Erdogan und Gülen waren noch in den 2000er Jahren enge Verbündete, vor allem bei dem Bestreben, die alten kemalistischen Eliten in der Justiz, der öffentlichen Verwaltung und bei den Sicherheitskräften durch eigene, religiös geprägte Leute zu ersetzen. So gelangten zehntausende Gülen-Anhänger in Schlüsselpositionen. Vor etwa drei Jahren kam es zum Bruch: Gülen wurde Erdogan zu mächtig, er verdächtigte ihn, eine „Parallelstruktur“ aufzubauen und seinen Sturz zu planen. Heute sieht Erdogan in Gülen seinen Erzfeind.
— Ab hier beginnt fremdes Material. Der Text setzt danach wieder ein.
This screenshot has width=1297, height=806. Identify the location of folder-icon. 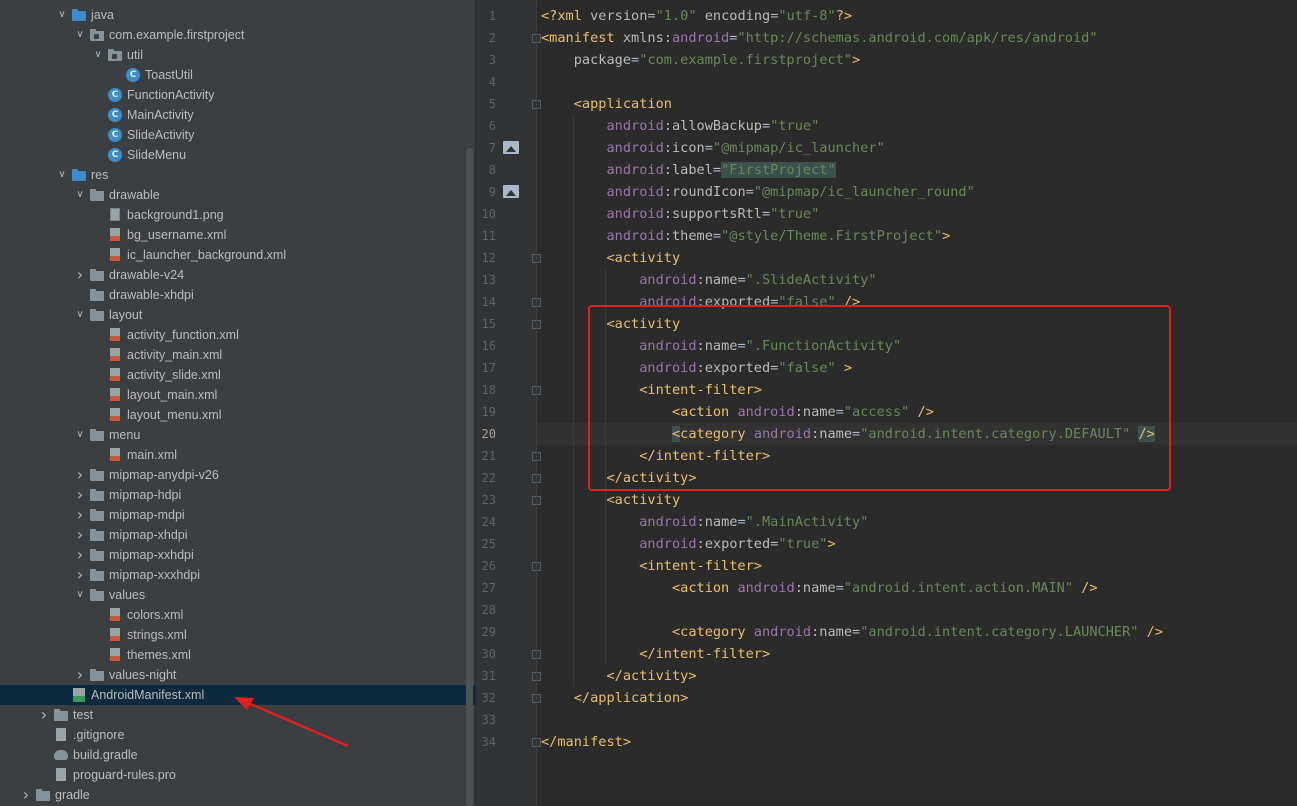
(97, 575).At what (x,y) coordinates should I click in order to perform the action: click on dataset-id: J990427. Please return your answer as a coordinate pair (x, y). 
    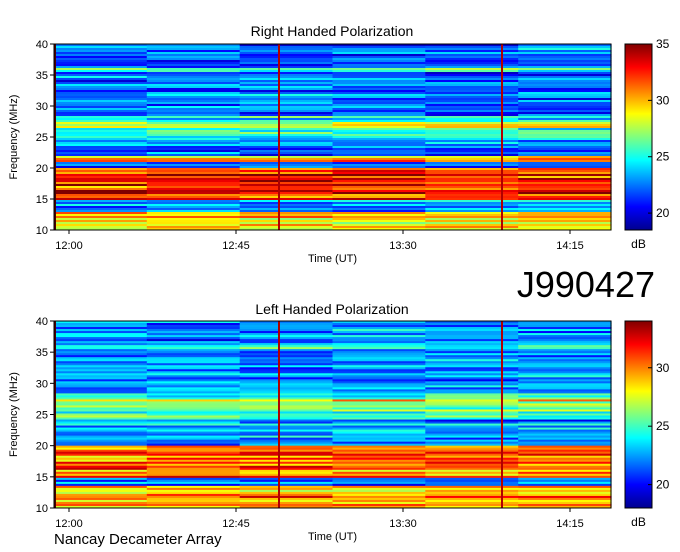
    Looking at the image, I should click on (586, 284).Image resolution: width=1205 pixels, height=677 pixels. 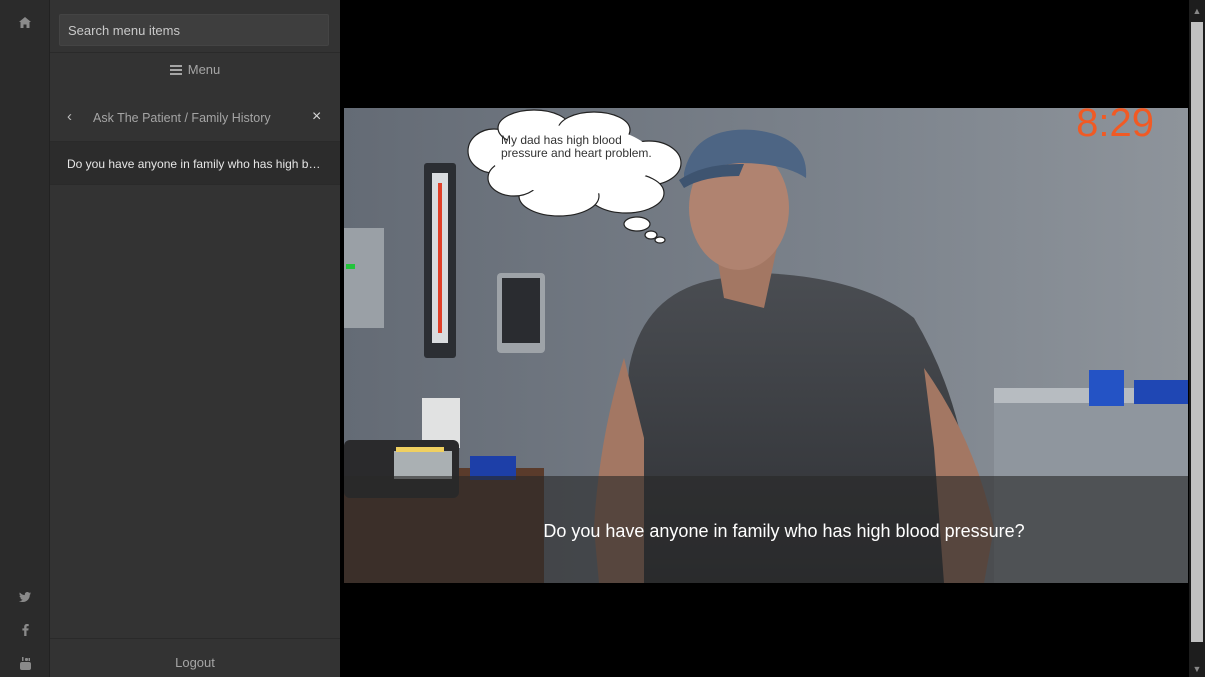 I want to click on divider, so click(x=195, y=52).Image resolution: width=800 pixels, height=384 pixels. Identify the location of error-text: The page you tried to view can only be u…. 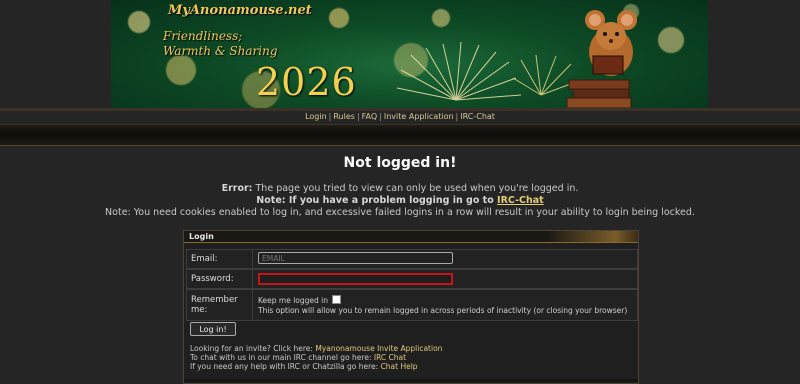
(416, 188). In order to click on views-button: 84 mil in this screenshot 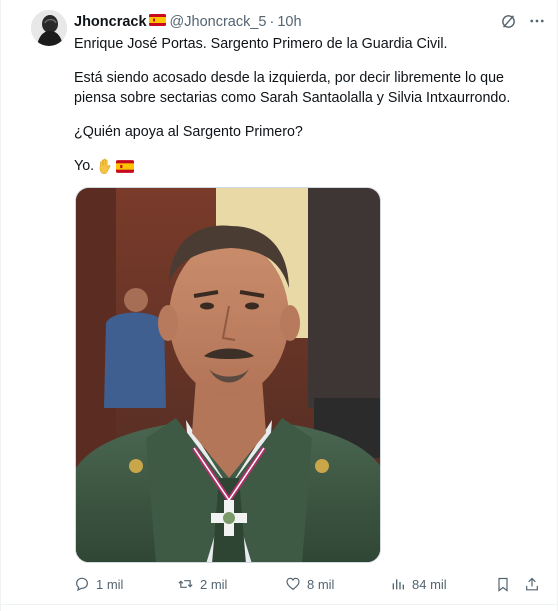, I will do `click(418, 584)`.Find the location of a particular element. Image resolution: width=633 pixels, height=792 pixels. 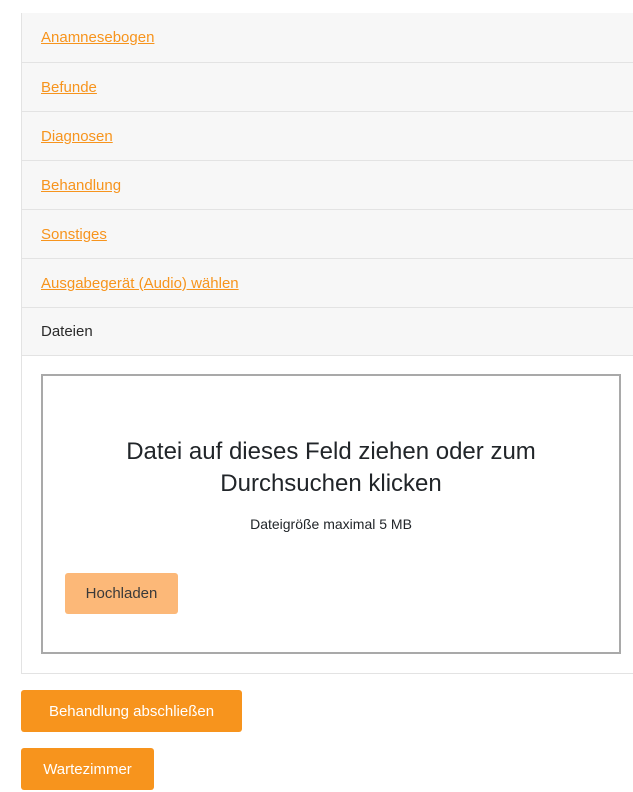

accordion-link-diagnosen: Diagnosen is located at coordinates (77, 136).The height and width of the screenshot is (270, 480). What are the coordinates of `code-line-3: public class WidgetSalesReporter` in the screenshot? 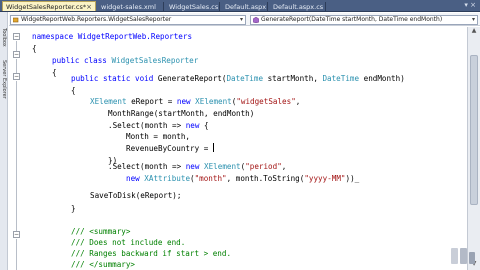 It's located at (125, 61).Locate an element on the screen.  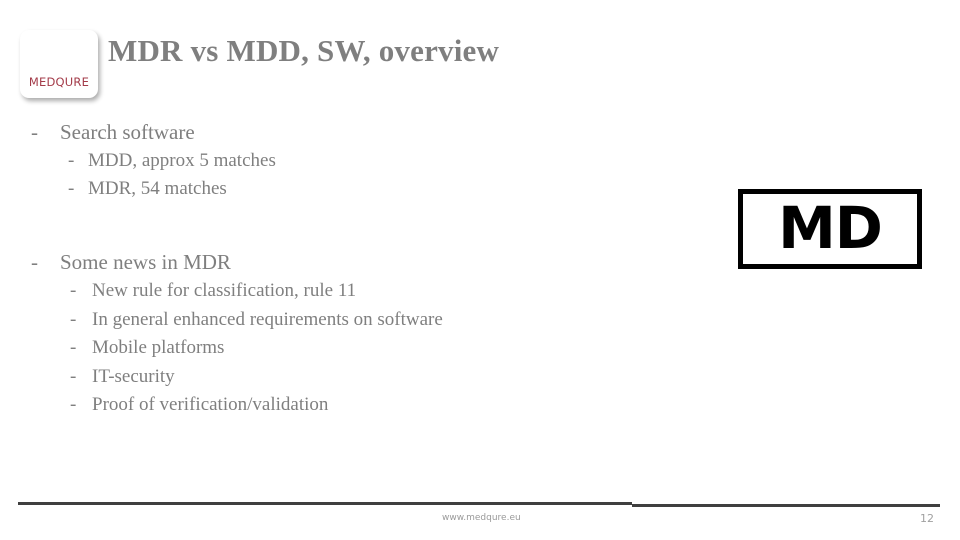
footer-website-url: www.medqure.eu is located at coordinates (482, 518).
Der türkische Europaminister Ömer Celik erklärte am Wochenende sogar, Gülen sei „gefährlicher als Osama bin Laden“.

Erdogan entledigt sich auch früherer Vertrauter

Während sich die Türkei in den USA um eine Auslieferung Gülens bemühen, nahmen Fahnder am Wochenende in der Schwarzmeerstadt Trabzon Hails Hanci fest, der als „rechte Hand“ Gülens gilt. Hanci sei zwei Tage vor dem Putschversuch aus den USA in die Türkei eingereist, teilten die Ermittler mit. Unterdessen wurde in der Provinz Erzurum ein Neffe Gülens festgenommen. Das osttürkische Erzurum gilt als Hochburg der Gülen-Bewegung.
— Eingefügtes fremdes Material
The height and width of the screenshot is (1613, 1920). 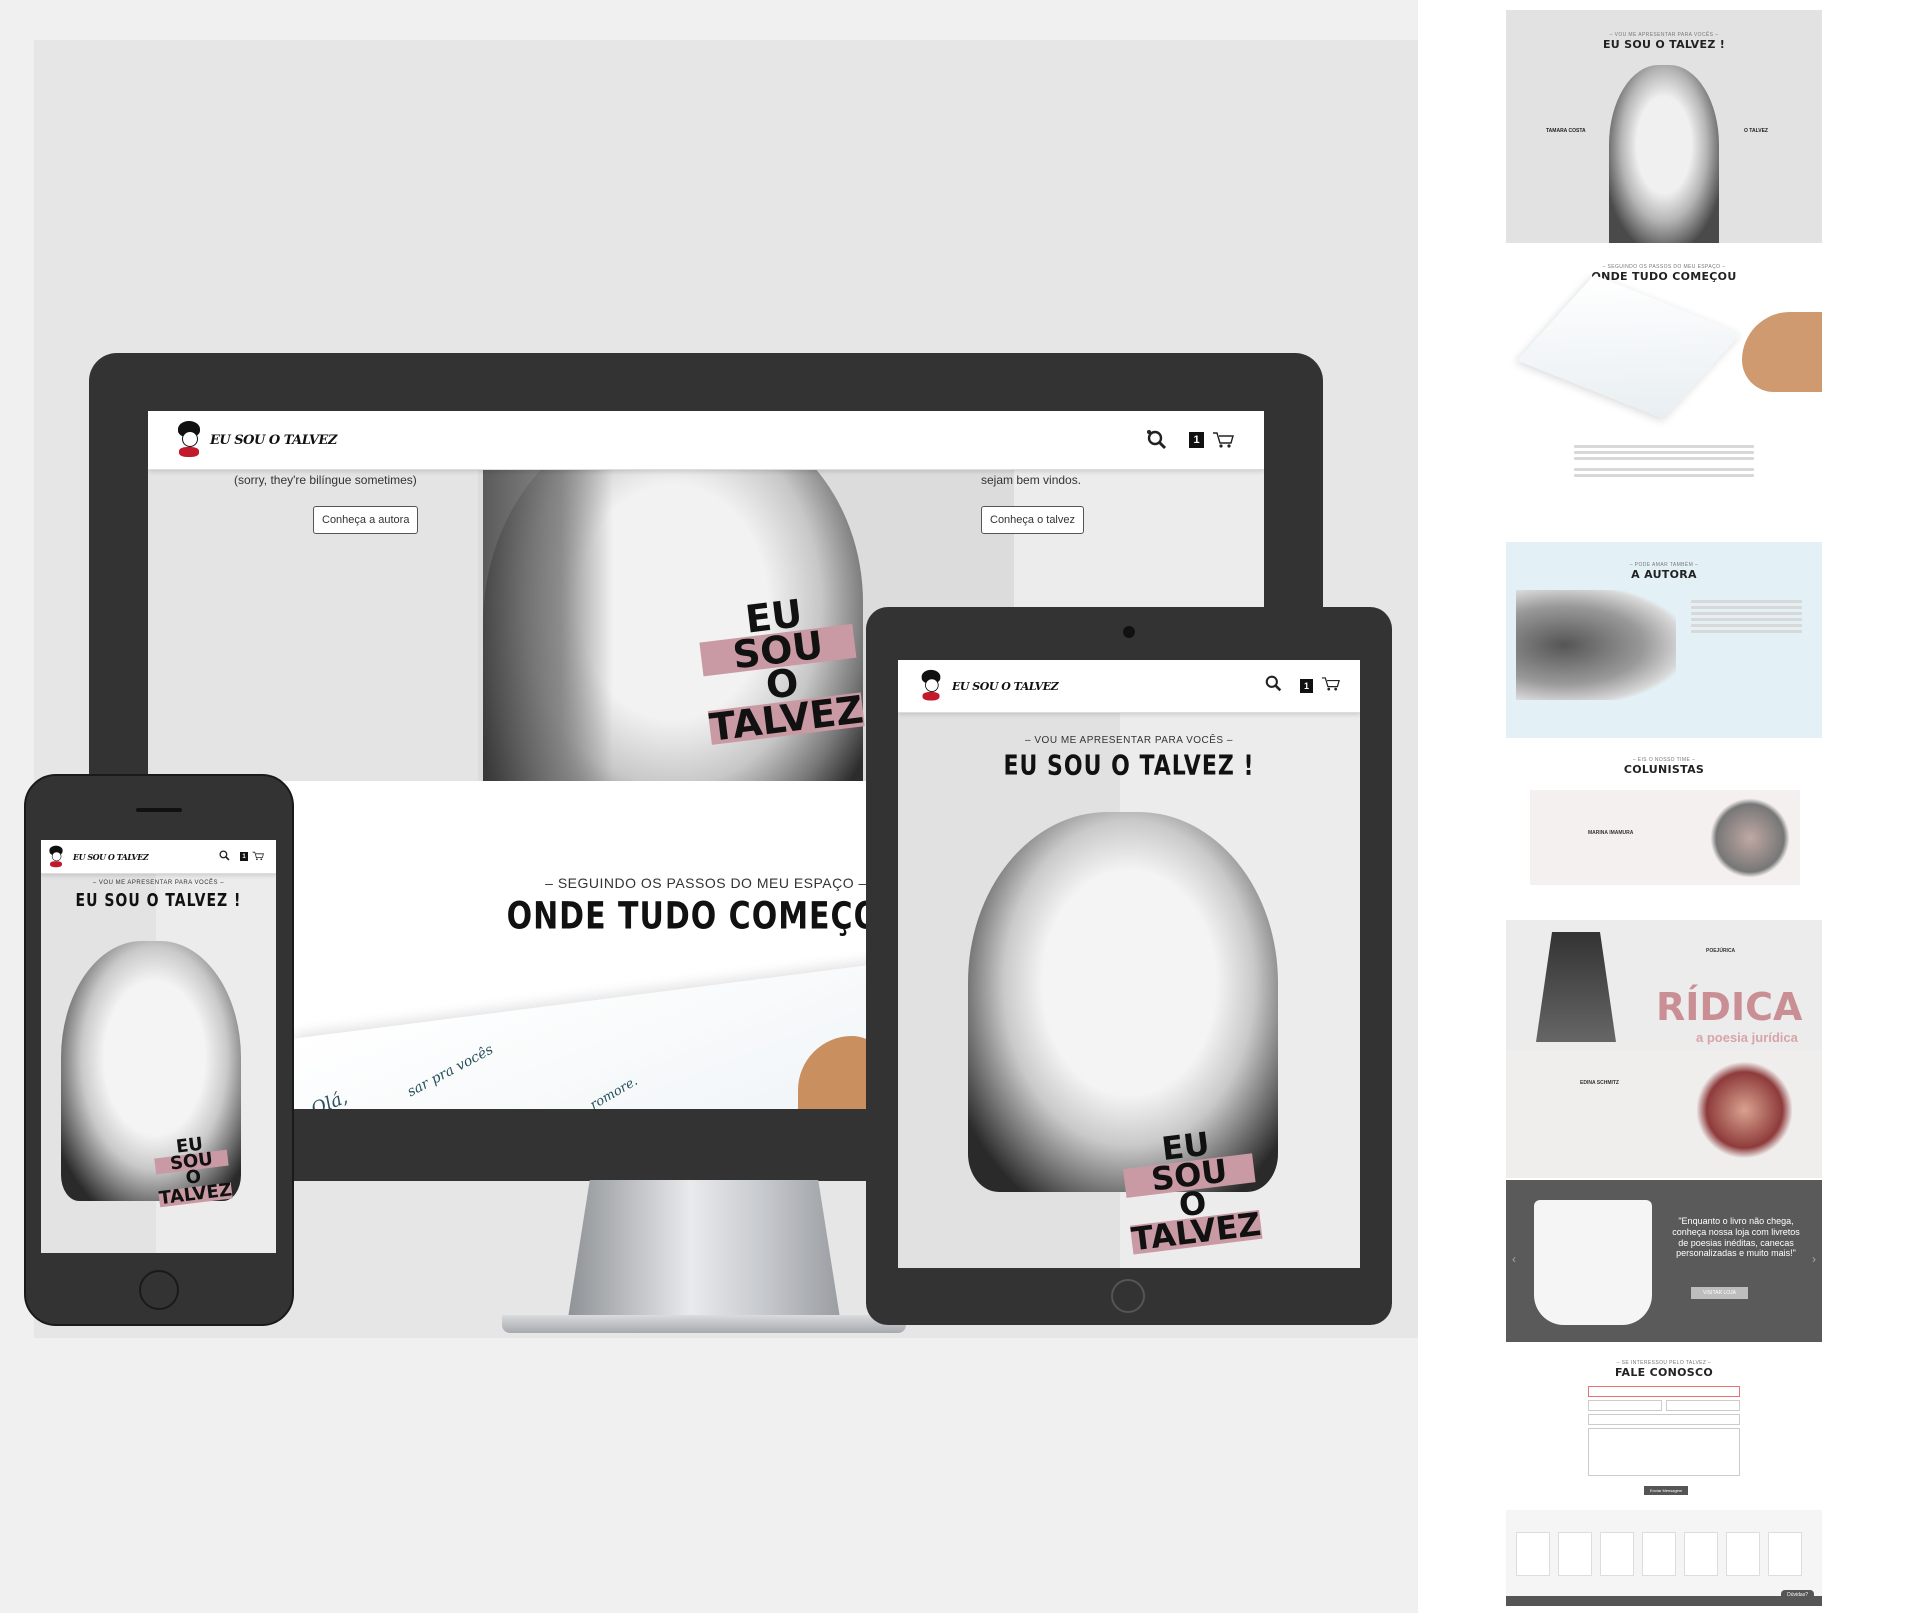 What do you see at coordinates (1128, 1296) in the screenshot?
I see `tablet-home-button` at bounding box center [1128, 1296].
Die Säuberungen betreffen auch frühere Erdogan-Vertraute. Bereits kurz nach dem Putschversuch hatte der Präsident einen seiner engsten Militärberater festnehmen lassen. Jetzt muss möglicherweise auch Geheimdienstchef Hakan Fidan um seinen Posten bangen. Fidan soll schon Tage vor dem versuchten Umsturz von verdächtigen Aktivitäten im Militär erfahren haben. Diese Hinweise konkretisierten sich offenbar am Nachmittag des 15. Juli, wenige Stunden vor dem Putschversuch. Fidan informierte daraufhin den türkischen Generalstabschef, nicht aber Erdogan, der von dem Putsch nach eigener Aussage von seinem Schwager erfuhr und dann vergeblich versuchte, Fidan zu erreichen. Erdogan sagte, es habe vor dem Putschversuch „erhebliche Lücken und Schwächen“ im Geheimdienst gegeben. „Ich habe das der Spitze des nationalen Geheimdienstes gesagt“, erklärte Erdogan. Fidan bleibt dennoch vorerst im Amt. Es sei nicht sinnvoll, „mitten im Rennen die Pferde zu wechseln“, sagte Erdogan am Wochenende in einem Interview. Fidan galt bisher als ein enger Vertrauter Erdogans. Er war ihm eine wichtige Stütze bei der Niederschlagung der Ende 2013 aufgekommenen Korruptionsvorwürfe. Es dürfte in der Türkei nur wenige Menschen geben, die so viel über Erdogan wissen wie der Geheimdienstchef.

Erdogan: EU halte Türkei seit 53 Jahren hin

Ungeachtet der Kritik in Europa hält Erdogan an seinen Plänen zur Wiedereinführung der Todesstrafe fest. In dem Reuters-Interview verwies der Präsident zur Rechtfertigung darauf, auch in den USA, Russland und China gebe es die Todesstrafe. Dass die EU bei einer Rückkehr zur Todesstrafe die Beitrittsverhandlungen mit Ankara abbrechen könnte, scheint Erdogan nicht zu beeindrucken. Die EU lassen die Türkei „seit 53 Jahren vor der Tür warten“, sagte Erdogan, obwohl sein Land „wirtschaftlich sowie hinsichtlich der Grundrechte und Freiheit fortschrittlicher“ sei als irgendeines der in den vergangenen Jahren neu der EU beigetretenen Länder.